Start with My Other Residency, Below the Asteroids and Nouvelle Rouvenor Hero, and strap yourself in.

Tool
So in some ways these guys tick me off due to their apparent need for being contrary, offensive, faux-profound, disgusting and just plain weird. Behind that childish bullshit, however, an incredible experience awaits you. Slow, heavy, prog-rock that doesn't pander to any of your fancy, convenient notions of "accessibility", "reasonable track length", "relatable topics", or "traditional music structure". They almost go out of their way to erect barriers to enjoying their music. But I promise it's worth it - think of them like the Dark Souls of music.
They're the band you listen to when you have time to yourself: not the sort of stuff you listen to in a group...unless your group has just collectively taken, like, a BUNCH of drugs. Anyway, the music provokes introspection, the length of the songs designed to lead your thoughts down doorways opened by the music. Lyrics from somewhere on the other side of Jupiter compound this, the eclectic topics - seemingly unrelated to each other even within songs - set off virgin triggers in your synapses. Concepts and ideas bubble to the surface of your thoughts without your volition, and you're taken on a journey - somewhat involuntarily - through the strange landscape of your own consciousness.
On top of this, the singer - Maynard Keenan - uses his voice like an instrument on its own. He's a goddamn weapon. And he can damage you.
Listen to them. Start with Aenema and Lateralus albums. Don't be afraid to drop them, but do try.

Parov Stelar
“Lunatic Austrian force-feeds a bunch of old-school swing music into a self-aware but cocaine-addled sampling computer.” That's really the most plausible explanation of how this music came about. But by God it's amazing. Start with All Night, Booty Swing and The Paris Swing Box. Be warned: will cause spontaneous and inappropriate burlesque costume appearances. Sort of like that scene at the end of Rocky Horror where the Professor shows off his stocking-clad legs. I am listening to this music right now and My arms are flung skyward and my hips are gyrating. I can feel the corset tightening. I wiped my mouth and there was lipstick on my hand. It's happening, oh God!

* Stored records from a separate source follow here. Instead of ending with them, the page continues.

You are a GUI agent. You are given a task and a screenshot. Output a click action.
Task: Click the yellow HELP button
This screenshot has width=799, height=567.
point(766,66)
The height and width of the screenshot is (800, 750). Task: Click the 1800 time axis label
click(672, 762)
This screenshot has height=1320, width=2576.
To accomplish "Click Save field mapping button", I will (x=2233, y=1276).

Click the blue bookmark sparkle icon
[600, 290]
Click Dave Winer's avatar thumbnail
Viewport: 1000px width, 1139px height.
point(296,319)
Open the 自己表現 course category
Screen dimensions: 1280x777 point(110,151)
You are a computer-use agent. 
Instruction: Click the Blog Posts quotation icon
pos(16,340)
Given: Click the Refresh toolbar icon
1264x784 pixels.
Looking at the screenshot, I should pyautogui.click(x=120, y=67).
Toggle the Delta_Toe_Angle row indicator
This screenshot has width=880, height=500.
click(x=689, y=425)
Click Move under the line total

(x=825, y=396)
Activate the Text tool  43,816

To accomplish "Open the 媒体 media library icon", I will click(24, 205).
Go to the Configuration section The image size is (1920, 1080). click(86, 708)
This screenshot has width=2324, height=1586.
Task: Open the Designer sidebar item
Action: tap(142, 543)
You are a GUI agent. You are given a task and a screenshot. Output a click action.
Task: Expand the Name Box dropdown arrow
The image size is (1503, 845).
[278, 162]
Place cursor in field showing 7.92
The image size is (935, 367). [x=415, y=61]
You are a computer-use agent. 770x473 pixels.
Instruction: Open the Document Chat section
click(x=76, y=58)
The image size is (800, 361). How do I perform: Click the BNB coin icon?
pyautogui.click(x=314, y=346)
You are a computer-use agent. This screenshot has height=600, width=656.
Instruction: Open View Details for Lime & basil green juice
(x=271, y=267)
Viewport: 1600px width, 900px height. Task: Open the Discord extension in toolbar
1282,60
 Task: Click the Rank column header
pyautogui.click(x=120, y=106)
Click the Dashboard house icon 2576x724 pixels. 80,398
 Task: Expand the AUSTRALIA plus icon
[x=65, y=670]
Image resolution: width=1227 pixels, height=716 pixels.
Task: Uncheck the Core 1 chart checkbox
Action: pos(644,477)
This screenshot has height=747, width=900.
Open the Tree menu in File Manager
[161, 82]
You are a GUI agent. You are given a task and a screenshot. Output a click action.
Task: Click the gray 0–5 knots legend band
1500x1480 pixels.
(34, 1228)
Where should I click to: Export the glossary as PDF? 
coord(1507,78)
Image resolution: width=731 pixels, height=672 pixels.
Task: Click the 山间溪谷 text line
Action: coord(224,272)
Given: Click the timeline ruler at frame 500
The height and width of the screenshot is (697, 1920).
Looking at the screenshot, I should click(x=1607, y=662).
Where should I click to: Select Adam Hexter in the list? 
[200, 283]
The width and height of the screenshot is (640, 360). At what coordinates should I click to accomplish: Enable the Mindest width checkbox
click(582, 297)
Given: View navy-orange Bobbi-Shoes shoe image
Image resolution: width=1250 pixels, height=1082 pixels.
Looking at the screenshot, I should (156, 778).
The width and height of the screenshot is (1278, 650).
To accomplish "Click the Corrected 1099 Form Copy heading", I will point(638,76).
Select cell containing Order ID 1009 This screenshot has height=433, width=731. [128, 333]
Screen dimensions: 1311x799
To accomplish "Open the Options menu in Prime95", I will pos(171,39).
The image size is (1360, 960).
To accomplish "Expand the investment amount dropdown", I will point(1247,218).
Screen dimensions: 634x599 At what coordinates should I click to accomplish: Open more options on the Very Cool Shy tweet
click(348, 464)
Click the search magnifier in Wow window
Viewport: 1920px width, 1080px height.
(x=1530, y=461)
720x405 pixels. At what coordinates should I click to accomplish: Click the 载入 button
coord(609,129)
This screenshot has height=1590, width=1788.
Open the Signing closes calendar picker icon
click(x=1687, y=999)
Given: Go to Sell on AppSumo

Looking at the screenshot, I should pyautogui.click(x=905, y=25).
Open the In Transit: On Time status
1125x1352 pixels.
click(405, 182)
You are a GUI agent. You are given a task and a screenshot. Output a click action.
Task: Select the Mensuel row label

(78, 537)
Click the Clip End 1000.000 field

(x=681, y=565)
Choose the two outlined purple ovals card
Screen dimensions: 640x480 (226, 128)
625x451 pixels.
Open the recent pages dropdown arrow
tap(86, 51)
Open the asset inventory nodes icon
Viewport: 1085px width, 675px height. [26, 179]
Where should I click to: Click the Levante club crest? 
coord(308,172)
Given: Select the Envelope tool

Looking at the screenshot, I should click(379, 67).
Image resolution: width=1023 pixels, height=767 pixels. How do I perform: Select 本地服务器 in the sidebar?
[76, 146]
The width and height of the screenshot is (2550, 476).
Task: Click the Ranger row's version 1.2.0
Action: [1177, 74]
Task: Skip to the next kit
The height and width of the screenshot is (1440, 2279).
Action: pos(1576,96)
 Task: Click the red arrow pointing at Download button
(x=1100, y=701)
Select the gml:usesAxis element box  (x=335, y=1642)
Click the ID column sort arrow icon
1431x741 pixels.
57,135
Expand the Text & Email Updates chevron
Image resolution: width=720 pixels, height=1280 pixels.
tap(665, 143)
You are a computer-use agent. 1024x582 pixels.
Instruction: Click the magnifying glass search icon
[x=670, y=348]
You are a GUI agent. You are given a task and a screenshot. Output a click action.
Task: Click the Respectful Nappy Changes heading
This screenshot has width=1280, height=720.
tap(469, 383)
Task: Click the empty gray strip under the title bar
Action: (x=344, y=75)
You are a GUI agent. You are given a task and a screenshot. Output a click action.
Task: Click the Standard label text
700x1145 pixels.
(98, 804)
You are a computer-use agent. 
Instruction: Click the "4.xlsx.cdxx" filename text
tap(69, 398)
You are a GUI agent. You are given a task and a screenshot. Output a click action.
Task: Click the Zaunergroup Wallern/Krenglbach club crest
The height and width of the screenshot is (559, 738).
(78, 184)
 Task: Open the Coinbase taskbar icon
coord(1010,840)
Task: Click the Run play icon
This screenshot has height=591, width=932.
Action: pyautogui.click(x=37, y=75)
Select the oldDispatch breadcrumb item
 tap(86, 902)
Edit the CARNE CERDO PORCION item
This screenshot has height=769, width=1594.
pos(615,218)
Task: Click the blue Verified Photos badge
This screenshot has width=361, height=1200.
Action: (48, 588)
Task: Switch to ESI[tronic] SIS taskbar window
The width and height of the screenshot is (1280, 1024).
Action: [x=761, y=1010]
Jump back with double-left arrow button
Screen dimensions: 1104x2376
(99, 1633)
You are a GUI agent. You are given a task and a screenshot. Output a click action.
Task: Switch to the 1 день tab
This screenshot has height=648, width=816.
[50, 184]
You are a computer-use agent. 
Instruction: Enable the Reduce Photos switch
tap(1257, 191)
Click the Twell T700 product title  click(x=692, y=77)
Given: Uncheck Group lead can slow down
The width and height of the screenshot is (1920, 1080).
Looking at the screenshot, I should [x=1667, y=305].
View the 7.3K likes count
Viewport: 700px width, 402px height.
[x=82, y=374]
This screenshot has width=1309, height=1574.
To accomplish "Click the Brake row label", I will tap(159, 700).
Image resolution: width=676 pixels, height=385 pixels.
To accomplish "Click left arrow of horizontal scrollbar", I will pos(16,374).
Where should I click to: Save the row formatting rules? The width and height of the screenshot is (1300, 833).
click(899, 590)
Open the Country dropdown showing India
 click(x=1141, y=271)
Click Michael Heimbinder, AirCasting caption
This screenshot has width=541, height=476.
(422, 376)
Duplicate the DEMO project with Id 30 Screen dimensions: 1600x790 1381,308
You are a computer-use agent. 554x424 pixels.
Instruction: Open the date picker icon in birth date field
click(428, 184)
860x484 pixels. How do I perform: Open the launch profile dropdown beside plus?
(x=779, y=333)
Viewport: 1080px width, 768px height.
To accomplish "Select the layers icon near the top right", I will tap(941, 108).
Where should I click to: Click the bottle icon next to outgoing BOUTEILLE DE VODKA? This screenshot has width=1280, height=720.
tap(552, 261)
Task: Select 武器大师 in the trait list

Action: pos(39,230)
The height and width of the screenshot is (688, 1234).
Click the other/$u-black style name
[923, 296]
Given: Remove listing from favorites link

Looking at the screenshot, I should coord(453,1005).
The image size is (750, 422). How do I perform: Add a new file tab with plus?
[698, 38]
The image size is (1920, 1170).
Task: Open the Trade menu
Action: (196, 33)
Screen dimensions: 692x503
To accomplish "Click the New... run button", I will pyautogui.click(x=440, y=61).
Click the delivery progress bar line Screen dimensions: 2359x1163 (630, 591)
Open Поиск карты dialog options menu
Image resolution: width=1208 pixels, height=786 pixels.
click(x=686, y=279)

The Mountain Goats - Moon Colony Bloodbath
Acoustic and vocal album about a man's slow descent into madness while on the job. His job happens to be security guard on a secret organ farm on the moon, so it's maybe understandable he's not wholly free of mental tension. Oblique storytelling about the bizarre characteristics of our nameless guard's life, chronicling the effects of crippling loneliness and isolation on the human mind. Quite aside from the content, it's full of beautiful music that is genuinely soothing and lovely.

Koyaanisqatsi - Philip Glass
Philip Glass is what happens when an experimental musician exists outside the "unlistenable, bullshit, atonal metal" genre. On the surface, like all deep bodies of water, his productions appear to be much of the same. But there is a hypnotic depth to his wordless productions: a meditative quality that insulates you from the outside world and ushers you down into the inner parts of your brain where only you and apparently Philip Glass have been before. Sort of like Tool but much more...supportive. Much better suited to enhancing whatever you're doing rather than forcing newness upon you. I use this guy a lot for research and writing: works great for essays and projects.